Stored data entries:
_ _ _ _ _

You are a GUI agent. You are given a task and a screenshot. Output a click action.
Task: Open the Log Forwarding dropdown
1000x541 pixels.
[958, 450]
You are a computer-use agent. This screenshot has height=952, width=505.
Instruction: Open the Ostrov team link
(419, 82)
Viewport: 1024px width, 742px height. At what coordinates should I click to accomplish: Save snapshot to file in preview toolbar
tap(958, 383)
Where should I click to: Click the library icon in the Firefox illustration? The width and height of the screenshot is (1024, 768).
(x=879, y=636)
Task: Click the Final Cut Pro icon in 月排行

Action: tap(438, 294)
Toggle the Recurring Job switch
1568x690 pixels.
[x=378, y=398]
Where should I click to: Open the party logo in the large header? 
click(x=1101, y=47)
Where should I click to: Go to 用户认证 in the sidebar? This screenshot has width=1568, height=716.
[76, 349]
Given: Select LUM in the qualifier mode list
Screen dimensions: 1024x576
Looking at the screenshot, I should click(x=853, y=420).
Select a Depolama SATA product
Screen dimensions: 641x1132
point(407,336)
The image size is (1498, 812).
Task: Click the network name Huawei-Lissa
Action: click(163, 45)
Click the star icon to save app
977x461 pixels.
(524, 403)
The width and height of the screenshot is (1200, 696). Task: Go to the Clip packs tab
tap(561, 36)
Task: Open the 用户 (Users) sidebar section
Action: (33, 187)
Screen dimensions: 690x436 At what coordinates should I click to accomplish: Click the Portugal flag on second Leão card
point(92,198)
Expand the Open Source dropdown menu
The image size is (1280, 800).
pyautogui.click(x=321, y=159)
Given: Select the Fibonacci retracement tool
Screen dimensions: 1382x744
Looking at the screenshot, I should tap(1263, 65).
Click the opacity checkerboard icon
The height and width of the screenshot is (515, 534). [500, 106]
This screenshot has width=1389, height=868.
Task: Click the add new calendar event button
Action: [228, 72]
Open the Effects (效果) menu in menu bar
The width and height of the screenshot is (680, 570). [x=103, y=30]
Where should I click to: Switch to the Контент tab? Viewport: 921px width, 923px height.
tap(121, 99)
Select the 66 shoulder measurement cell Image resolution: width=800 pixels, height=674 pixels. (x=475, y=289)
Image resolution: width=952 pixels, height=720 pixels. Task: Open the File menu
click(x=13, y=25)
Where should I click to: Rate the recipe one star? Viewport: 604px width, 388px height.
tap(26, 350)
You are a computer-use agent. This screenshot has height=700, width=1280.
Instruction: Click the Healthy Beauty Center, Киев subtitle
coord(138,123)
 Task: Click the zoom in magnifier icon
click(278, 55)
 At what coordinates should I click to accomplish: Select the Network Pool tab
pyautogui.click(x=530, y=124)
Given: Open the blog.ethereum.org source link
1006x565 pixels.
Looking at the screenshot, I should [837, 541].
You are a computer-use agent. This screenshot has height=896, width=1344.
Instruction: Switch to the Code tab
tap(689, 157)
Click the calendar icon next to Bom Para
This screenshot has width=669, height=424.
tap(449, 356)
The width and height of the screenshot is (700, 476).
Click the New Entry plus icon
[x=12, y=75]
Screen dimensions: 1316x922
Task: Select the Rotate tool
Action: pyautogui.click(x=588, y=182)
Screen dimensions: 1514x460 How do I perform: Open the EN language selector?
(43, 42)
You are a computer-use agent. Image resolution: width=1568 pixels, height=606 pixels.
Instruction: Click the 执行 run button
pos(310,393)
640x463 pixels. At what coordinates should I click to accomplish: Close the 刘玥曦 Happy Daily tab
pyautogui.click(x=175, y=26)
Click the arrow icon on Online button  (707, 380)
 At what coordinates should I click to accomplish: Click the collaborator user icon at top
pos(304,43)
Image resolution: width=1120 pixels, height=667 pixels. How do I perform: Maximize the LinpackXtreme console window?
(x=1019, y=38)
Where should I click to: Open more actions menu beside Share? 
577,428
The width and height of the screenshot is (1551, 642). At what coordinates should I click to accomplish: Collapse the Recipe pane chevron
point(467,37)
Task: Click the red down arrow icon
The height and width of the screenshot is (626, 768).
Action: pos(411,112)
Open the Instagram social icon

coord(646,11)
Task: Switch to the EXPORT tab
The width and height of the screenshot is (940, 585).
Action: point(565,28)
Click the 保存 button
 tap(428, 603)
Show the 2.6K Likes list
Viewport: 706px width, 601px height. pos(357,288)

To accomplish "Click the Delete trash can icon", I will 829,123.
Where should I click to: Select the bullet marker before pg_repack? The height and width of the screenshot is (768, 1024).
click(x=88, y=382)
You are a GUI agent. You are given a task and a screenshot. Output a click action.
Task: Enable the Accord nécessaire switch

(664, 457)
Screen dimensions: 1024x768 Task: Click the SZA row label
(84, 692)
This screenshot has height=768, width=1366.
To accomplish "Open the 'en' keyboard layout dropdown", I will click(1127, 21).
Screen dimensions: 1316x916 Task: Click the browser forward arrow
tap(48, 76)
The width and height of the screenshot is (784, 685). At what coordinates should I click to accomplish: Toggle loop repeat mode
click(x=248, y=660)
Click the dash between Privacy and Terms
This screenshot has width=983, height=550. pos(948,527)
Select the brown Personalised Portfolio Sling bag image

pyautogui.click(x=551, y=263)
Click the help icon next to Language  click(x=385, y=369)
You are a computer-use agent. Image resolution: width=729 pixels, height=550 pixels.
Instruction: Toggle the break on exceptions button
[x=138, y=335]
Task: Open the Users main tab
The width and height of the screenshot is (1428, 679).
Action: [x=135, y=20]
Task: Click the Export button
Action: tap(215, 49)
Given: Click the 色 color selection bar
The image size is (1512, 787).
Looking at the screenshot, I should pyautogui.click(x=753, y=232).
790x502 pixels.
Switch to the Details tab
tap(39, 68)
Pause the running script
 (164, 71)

_ _ _ _ _

The problem | Determine how many lines of the entries above carry the string "will", and give that number alone.

Output for this exercise | 2